Concerning the outcomes after a palliative shunt, there have been some studies with inconsistent and debatable results. A study utilizing the Society of Thoracic Surgeons (STS) database from the contemporary series showed that, among the 9,172 infants with systemic artery (or systemic ventricle)-to-pulmonary artery shunt, in-hospital shunt failure occurred in 674 (7.3%) patients [2]. Another retrospective study analyzing data from 173 patients with ToF or PA/VSD with or without MAPCAs showed an in-hospital mortality of 5.2%, and inter-stage mortality of 3.6% [14]. Our series also showed significantly high in-hospital and inter-stage mortality rates after initial palliation in group-SR.

However, as shown in Fig. 5, the occurrence of such adverse events has decreased in recent years, which is attributed to advancements in ICU care, early employment of anticoagulation [13, 15, 16], and, most importantly, stringent postoperative home monitoring [17,18,19]. Parents of neonates discharged after a shunt operation are thoroughly educated about the symptoms and signs that may signify the development of shunt failure, and are given a 24-h hotline number for appropriate counseling provided by clinical nurse specialists. Frequent outpatient clinic visits are suggested so that the appropriate anticoagulation regimens can be given to rapidly growing babies who may outgrow the usual dose of anticoagulation. In 2006, we increased the daily dosage of acetylsalicylic acid (ASA) for patients with MBT from 5 mg/kg–10 mg/kg, to effectively prevent thrombotic occlusion of the shunt, and also to prevent the under-dosage of ASA by the outgrowth of the patient [20]. In patients who received MBT using small (i.e., 3 mm or 3.5 mm) PTFE grafts, we attempt to minimize the inter-stage period by setting the timing of total correction within 6 months after birth, a point by which the risk of developing of inter-stage adverse outcomes is still low while a sizable RV-PA conduit can be implanted.
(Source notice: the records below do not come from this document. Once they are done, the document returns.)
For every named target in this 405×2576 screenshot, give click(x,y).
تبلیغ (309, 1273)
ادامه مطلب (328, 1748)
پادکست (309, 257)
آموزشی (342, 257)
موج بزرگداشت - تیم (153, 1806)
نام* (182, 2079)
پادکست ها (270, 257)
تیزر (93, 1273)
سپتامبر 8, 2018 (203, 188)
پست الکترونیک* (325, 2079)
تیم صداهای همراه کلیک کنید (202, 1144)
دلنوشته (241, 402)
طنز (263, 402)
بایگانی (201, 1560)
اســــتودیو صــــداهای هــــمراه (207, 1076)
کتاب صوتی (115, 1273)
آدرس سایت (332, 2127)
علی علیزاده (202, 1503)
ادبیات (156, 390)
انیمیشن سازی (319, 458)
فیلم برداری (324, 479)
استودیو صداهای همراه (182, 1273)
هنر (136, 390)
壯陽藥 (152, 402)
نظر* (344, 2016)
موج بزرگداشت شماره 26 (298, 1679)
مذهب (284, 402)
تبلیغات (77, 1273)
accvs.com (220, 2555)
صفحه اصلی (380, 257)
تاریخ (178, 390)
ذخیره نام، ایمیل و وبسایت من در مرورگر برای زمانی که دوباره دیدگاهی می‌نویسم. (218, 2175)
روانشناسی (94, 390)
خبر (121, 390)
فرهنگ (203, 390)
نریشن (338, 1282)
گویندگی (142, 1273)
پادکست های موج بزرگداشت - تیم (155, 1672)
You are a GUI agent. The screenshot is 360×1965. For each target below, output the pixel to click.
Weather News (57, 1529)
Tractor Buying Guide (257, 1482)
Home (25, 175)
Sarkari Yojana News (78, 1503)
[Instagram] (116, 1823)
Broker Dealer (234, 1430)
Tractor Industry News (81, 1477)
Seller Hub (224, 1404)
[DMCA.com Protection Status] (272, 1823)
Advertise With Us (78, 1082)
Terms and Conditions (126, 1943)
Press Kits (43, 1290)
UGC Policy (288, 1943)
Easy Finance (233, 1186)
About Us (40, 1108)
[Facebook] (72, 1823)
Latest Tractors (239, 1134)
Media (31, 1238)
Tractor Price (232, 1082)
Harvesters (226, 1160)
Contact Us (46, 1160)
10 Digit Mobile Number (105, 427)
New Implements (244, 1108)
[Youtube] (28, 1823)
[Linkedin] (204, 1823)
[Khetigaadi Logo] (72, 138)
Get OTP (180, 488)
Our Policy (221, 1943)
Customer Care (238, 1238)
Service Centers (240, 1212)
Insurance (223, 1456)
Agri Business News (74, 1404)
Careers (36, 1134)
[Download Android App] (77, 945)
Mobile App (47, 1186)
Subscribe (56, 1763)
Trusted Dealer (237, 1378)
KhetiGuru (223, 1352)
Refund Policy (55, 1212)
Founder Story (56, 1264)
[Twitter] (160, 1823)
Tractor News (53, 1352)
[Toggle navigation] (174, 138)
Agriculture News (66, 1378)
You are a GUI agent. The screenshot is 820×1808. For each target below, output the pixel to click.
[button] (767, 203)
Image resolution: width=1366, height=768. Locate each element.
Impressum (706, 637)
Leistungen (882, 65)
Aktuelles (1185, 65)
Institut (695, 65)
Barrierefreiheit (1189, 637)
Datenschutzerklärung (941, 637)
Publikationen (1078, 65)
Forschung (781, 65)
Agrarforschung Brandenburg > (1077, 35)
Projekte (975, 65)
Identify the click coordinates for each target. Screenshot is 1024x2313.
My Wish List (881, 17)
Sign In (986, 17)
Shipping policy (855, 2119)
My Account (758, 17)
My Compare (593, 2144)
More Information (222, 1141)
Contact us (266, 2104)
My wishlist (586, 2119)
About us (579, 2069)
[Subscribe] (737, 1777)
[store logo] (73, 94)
Another surgical issue is the presence of juxtaductal stenosis (JDS), which should be considered in the management of PAVSD [21]. Stenosis of the left pulmonary artery by ductal tissue remnants outgrowth is a well-known, common cause of re-intervention for the branch pulmonary arteries in patients with ToF [22]. Increased risks of pulmonary arterial re-interventions in group-PR from this study may also be attributable to the surgical manipulation directly on the ductal tissue that took place at primary repair. Thus, when staged repair strategies for patients with PA/VSD and JDS is contemplated, a surgical protocol of placing systemic-to-pulmonary arterial shunts at our institution is placing MBT shunt on the opposite side to the JDS. This is because performing aggressive pulmonary artery angioplasty for JDS by manipulating a thin and fragile pulmonary artery with abundant ductal tissue may jeopardize the integrity of the pulmonary arterial structure later on. We trust that MBT performed contralaterally to the JSD leads to a clear demarcation of the normal pulmonary arterial tissue after the spontaneous closure of the ductus, which may be helpful for the determination of further management of the branch pulmonary artery ipsilateral to the JDS. Mild JDS with a sizable ipsilateral hilar pulmonary artery can be easily managed at repair, and severe JDS with a hypoplastic ipsilateral hilar pulmonary artery can be managed by placing an additional MBT shunt. The rationale of our strategy is based on the inability to visually discern normal arterial tissue from ductal tissue in the presence of ductal patency.

Limitations of the Study

This is a retrospective study of the non-randomized data from a single institution. Although demographic profiles of the patients in the two groups were mostly comparable, patients in group-PR tended to have larger pulmonary arterial size, which might have influenced the decision to perform primary repair. In the analysis of the risk for re-intervention, we did not consider the repair as a re-intervention after initial palliation, which may be disputable to other investigators.

Conclusion

A staged repair strategy, compared with a primary repair strategy, was associated with comparable overall survival with less frequent re-interventions after Rastelli-type repair. Lowering inter-stage mortality rates after initial palliation by vigilant outpatient care and aggressive home monitoring may be the key to better surgical outcomes.